С утра до позднего вечера я спрашивала у всех встреченных участников смотра: «У вас нет моего братишки? Зовут его Гена, фамилия Шаталин». «Нет у нас такого», — отвечали каждый раз мне. Некоторые посмеивались над моей мечтой, считали это пустой затеей — воспитанников на смотре было много, из сорока детских домов области.
И вот однажды, когда на улицах зажглись огни, я продолжала свои поиски. Остановила полную женщину в черном платье с орденом и медалями на груди. Она спешила на предварительный смотр своей программы в театр.
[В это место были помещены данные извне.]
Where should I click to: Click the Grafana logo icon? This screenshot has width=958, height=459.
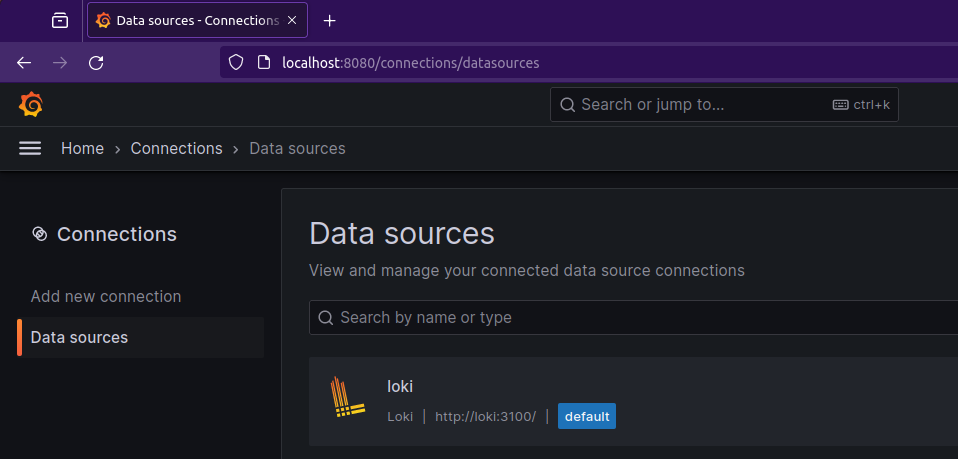click(x=30, y=104)
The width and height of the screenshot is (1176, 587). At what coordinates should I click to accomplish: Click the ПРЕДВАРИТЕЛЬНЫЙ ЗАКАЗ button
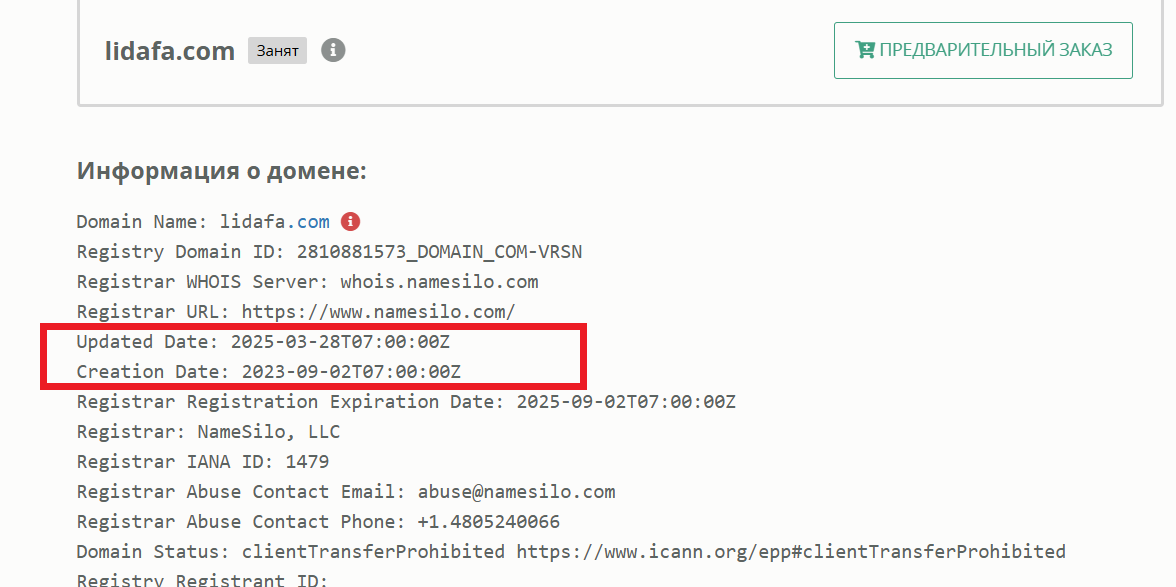(983, 50)
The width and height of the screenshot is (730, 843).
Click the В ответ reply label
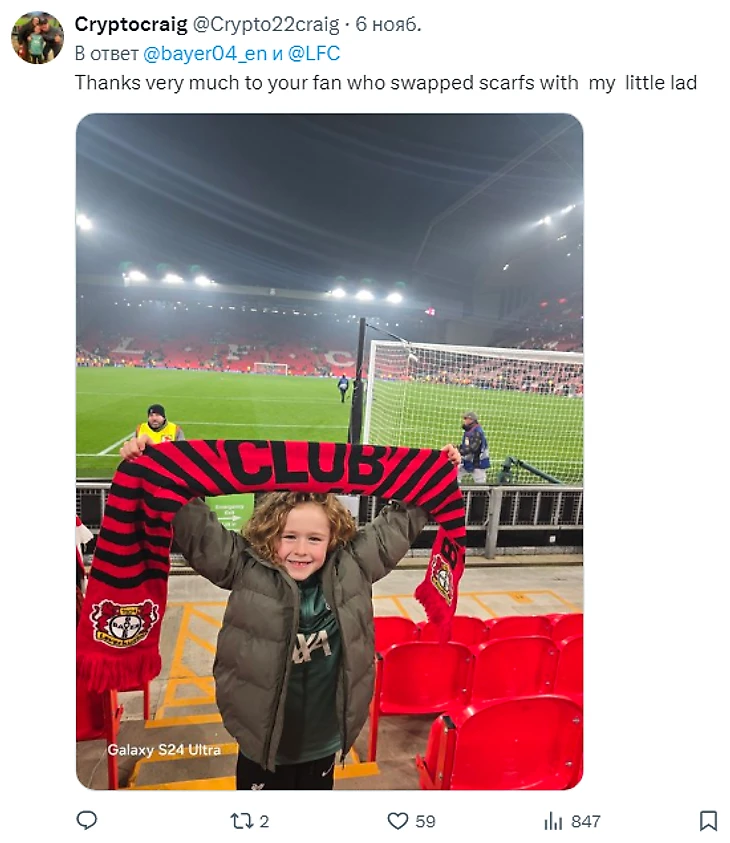[x=106, y=53]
Потрепав ее за платье, я спрашиваю: «У вас живет в детском доме Гена Шаталин?» Она посмотрела удивленно на меня и говорит: «Есть такой, а ты кто ему?» «Может, это не он?» — спрашиваю я.
Она взяла меня за руку, и мы почти побежали. (Это была директор Дубовского детского дома Евгения Эдуардовна Волошко). Сердце учащенно билось. Мне не верилось. Столько искала…
Передо мной — Гена. Но что это? Стоит мальчик почти наравне со мной (вырос за два года). Гена на меня не обращает внимания. Я стою и плачу. Да, это он, я узнала. Но почему он не отвечает мне? Тогда Евгения Эдуардовна ему говорит: «Гена, твоя сестренка нашлась, а ты плачешь, кто тебя обидел?» «Я чуб козлиный не одену», — говорит он и снова заливается слезами. Оказывается, они ставили инсценировку «Русские богатыри». Он выступал в роли донского казака, а так как он был стриженый, а у казака из-под фуражки с козырьком набекрень должен быть чуб, то ему под фуражку дали надеть клочок черной шерсти. Вот он и причитал: «Не буду надевать, не буду».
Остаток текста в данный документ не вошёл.